Have a good scaffolding and standard library

...even if you have to write it yourself. A lot of the Advent of Code problems start with extracting a bunch of integers from a bunch of strings. I wrote StringUtils.ExtractIntsFromString() once and used it 27 times (more than once per day!) in my solution. This saved a lot of hand-rolling input parsing code. A lot of the problems involve some kind of thing happening on a grid of points, often involving some sort of robotic reindeer or whatever moving around. My GridPoint utility class let me abstract so much of that logic away from the actual problem-solving code. I also defined a function called, literally, D() (for Debug) that I could call from anywhere in a problem context to instantly print to console output -- you might be shocked how often printing program state worked better than setting up an actual debugger. The more you can move the common abstractions out to their own components, the more time you can spend on actually solving the problems each day. Which is nice because...

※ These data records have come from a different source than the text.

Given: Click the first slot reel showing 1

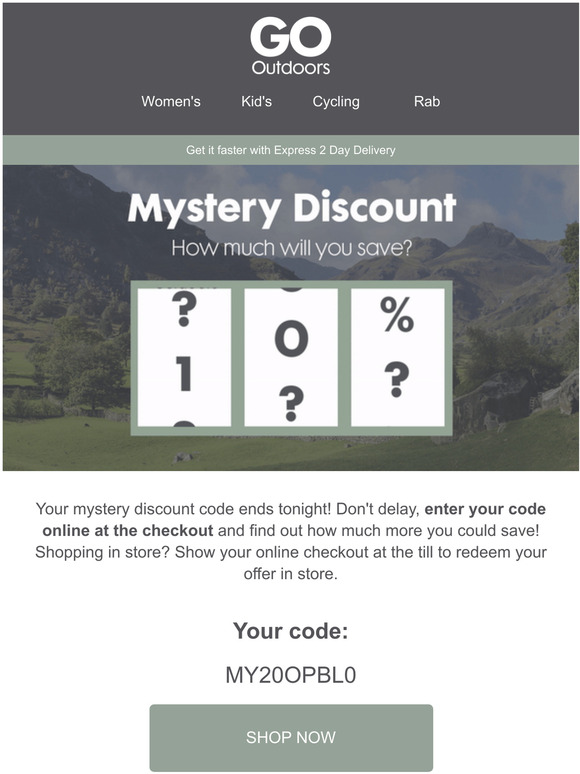Looking at the screenshot, I should click(x=184, y=357).
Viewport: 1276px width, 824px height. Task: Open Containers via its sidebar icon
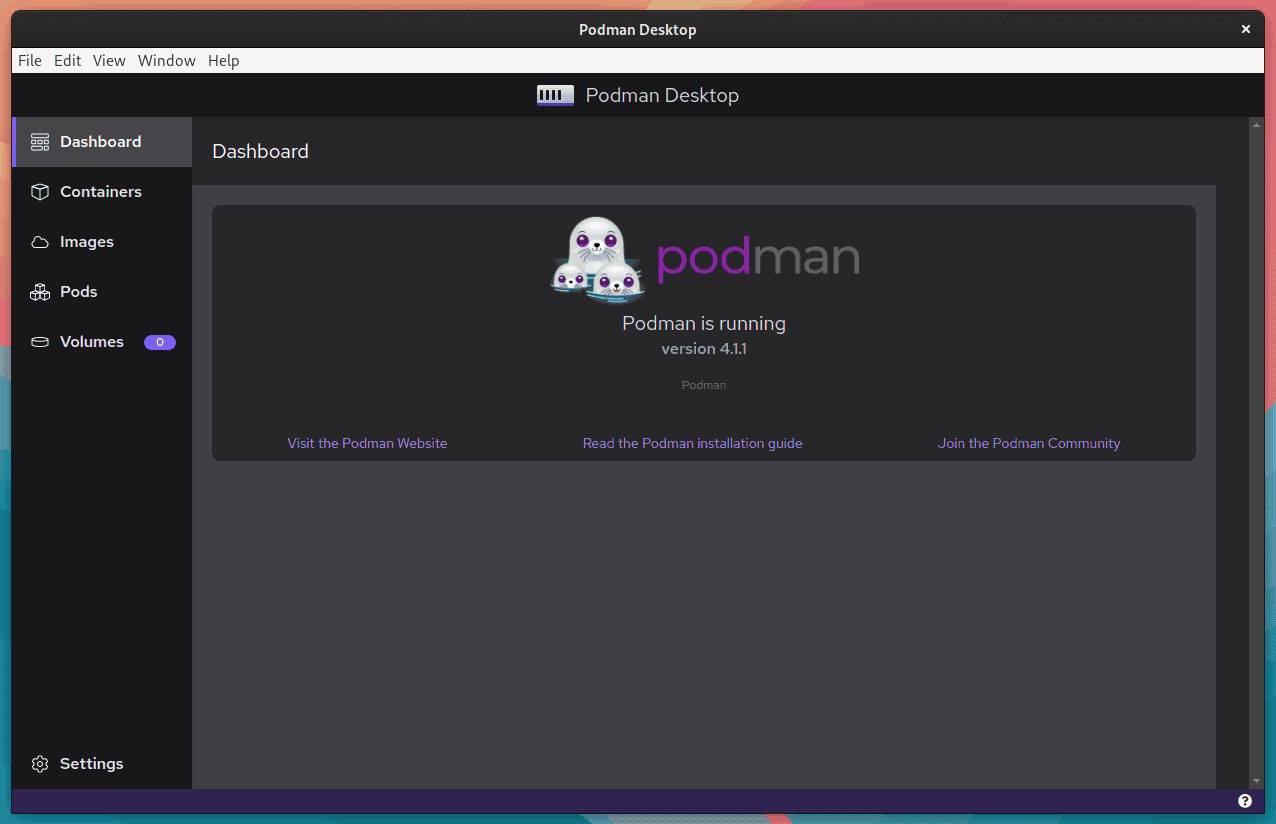click(40, 191)

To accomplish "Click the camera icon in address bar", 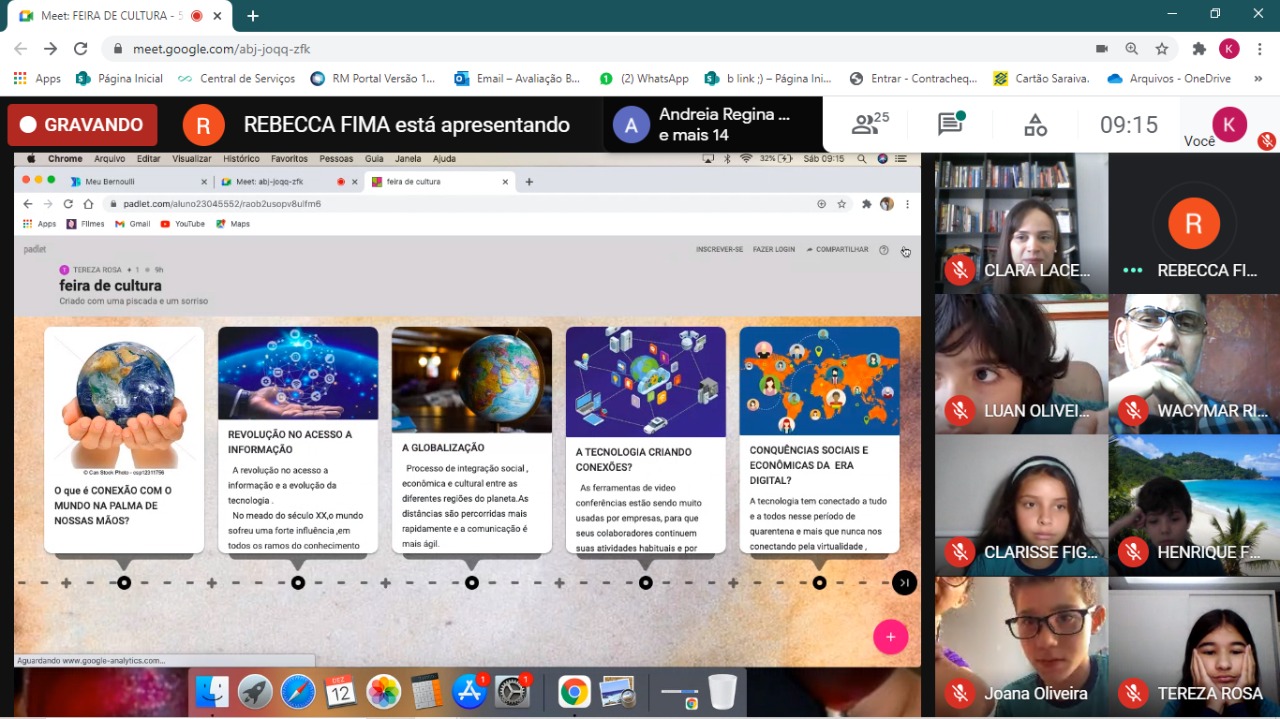I will click(1102, 48).
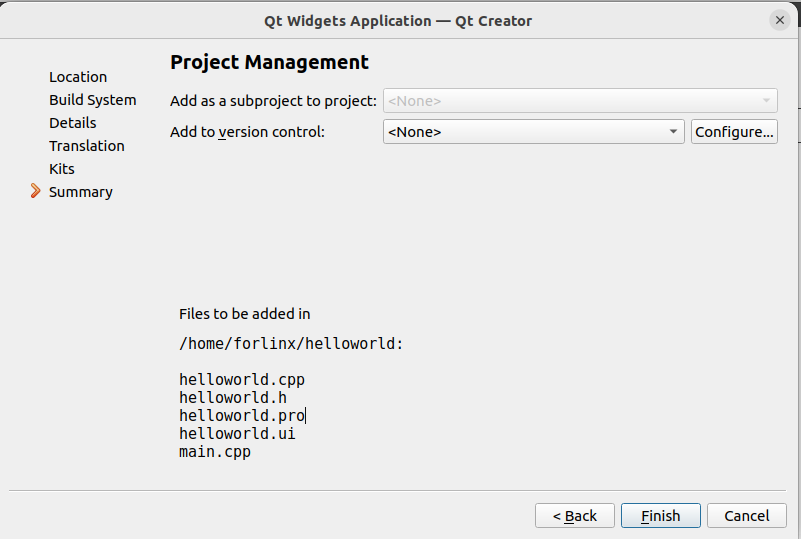This screenshot has height=539, width=801.
Task: Select the Details step in sidebar
Action: [73, 123]
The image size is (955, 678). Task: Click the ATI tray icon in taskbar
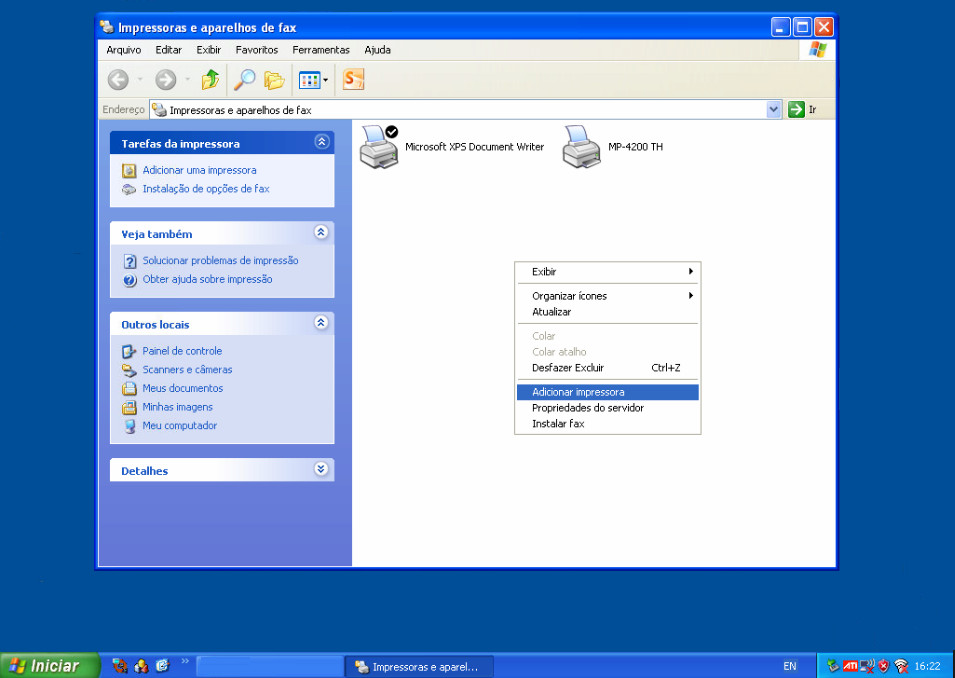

The silliest things can take way too long

I'd love to be one of those cool l33t coders who gets on global leaderboards by submitting a solution 3 minutes past midnight EST (when it drops) every day. But I value my sleep, and I'm also a mere mortal, which means about a third of my time on most problems involved trying to figure a way to solve it with an algorithm, and about two-thirds trying to structure my for-loops so they incremented the correct way or whatever. I think this is maybe one of the benefits of doing something like this every day for the better part of a month - by the end of it, you really start to be intentional about what you name your variables, where you're going to debug a fiddly little bit of program state that you're worried you set up wrong, how to factor your code to keep the file organized as you keep adding more stuff to it, etc. And all that's great because...

You might think you know a lot about algorithms, but there's so much more to know

I'd have rated myself, before I did 25 days of often diabolically tricky coding puzzles, as "someone who knows a lot about algorithms and data structures". And I'm so glad I knew how to use a hashset in battle, and I'm so glad I already knew what Dijkstra's Algorithm is and (roughly) how to implement it, but I used just about every piece of that knowledge, and still regularly found myself at or beyond the boundaries. There were at least 3 separate days where I ended up stumped enough to go to the subreddit where I stared in dumbfounded incomprehension at other, smarter, people's code until I could piece together how it worked well enough to write something that worked myself. I learned a lot doing this, actually! Even some math! So overall, even though there were definitely points where the time I spent staring at my laptop muttering to myself on a Saturday morning started to irritate the people around me (sorry!), I'd say it was a worthwhile exercise. Not convinced I'll do it again next year, though.